Forgiveness is not something you can only talk about. People only know it is genuine when they see restoration of broken relationships, the strengthening of existing relationships or in some cases the formation of new relationships that didn't exist before.
The full ideals of Jesus are basically out of reach for anyone who responsibly has commitments to a family, or an employer or a political party unless the family, employer or political party share the same ideals as Jesus.
Then a person could sacrifice (give and volunteer of his or her own life) for the betterment of others without being seen as having ulterior motives.
Then he or she could forgive and help not only his near clansmen or clanswomen but even those who are afar off from those they consider their clansmen and clanswomen.
Liberals of any persuasion could then work with conservatives of any persuasion. This would of course also mean in some cases that atheists would be able to remain civil and not get bent out of shape after repeated contact with non atheists. Then people wouldn't have to fear being honest about their actual beliefs for fear of making others question their sanity. Theists wouldn't need to walk around hiding that they do go to church and find it meaningful.
Evangelicals that believe in Jesus’ teachings also do believe in aspects of a social gospel, which should not be conditioned upon merit. But it also is only beneficial in both the short and long run to those who can learn to exhibit forgiveness themselves.
Lets see how the meeting goes between Gates, Crowley and Obama. Cheers!

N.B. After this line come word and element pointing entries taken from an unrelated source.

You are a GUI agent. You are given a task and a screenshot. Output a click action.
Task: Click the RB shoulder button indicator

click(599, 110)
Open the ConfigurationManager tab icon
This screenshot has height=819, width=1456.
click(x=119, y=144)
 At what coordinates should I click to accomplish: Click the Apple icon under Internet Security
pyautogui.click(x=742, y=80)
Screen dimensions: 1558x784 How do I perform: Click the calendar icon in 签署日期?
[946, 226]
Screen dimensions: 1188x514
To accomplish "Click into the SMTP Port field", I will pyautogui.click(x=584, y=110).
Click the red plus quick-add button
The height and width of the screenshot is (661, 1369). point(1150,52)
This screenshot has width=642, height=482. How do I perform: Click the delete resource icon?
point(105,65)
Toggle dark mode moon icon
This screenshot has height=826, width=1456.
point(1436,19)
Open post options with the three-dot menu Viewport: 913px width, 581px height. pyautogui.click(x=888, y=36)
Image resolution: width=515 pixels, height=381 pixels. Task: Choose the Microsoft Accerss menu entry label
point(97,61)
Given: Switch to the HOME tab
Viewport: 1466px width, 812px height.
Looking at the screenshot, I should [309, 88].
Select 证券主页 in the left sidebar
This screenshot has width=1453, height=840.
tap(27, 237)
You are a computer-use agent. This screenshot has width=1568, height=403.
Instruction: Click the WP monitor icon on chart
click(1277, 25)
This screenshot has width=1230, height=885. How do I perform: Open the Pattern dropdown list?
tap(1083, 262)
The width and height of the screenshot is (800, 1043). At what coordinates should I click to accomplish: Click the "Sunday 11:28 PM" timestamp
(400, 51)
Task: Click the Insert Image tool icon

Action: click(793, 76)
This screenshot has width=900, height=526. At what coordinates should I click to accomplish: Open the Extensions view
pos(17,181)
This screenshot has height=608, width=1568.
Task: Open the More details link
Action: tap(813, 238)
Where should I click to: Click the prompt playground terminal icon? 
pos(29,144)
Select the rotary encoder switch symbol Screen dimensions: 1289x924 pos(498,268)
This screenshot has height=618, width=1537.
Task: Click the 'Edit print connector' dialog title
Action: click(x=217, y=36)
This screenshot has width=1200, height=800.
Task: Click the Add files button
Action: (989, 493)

In case anyone is still reading, a positive (though possibly speculative) case can be made that male-female relationships similar to marital bonds can continue between the redeemed into the next life. This may then also imply a romantic, physical or even sexual aspect in such a relationship.
Below are some websites that make this positive case (across Catholic, Eastern Orthodox and Protestant strands of Christianity). Each website does deal with the marriage pericope of Mt 22 to a lesser or greater degree –
1. http://rezfamilies.googlepages.com
2. http://www.ewtn.org/library/Marriage/zmarrheavn.h…
3. http://books.google.com.au/books?hl=en&id=YSS…
Whether you find these arguments convincing is ultimately up to you.
PS. please note according to historic Christian doctrine, the next life involves the resurrection, which is physical in nature, and is not to be identified with “heaven” (where the redeemed go after death to await future physical resurrection of their bodies) – please see this link for more explanation –
http://www.time.com/time/world/article/0,8599,171…
"It is a curious thing… that every creed promises a paradise which will be absolutely uninhabitable for anyone of civilized taste."
Evelyn Waugh (1903 – 1966)
Great points, and interesting because people were arguing about this same topic when Jesus was alive. Matt chapter 22 verses 23-30 describe the debate and Jesus says there will be no marriage in heaven so having multiple wives won't be an issue.
Another point, real Christianity is the belief that nobody is "good" and that we're all a bunch of screw ups and that's why Jesus came and died in our place so that believing in him will make us "good enough" in Gods eyes.
Finally you have to look at the purpose of sex/marriage. God said it's not good for us to be wandering around on this rock alone so he gave us spouses that we can share intimacy with. Ultimately that intimacy is just a bandaid though and if we accept Jesus's offer of life after death then the true relationship with God will take the place of that need. At the end of the bible it talks about new bodies, a new heaven, and a new earth where evil is gone. Who knows what that will look like but I think it's more than clouds, harps, and halos.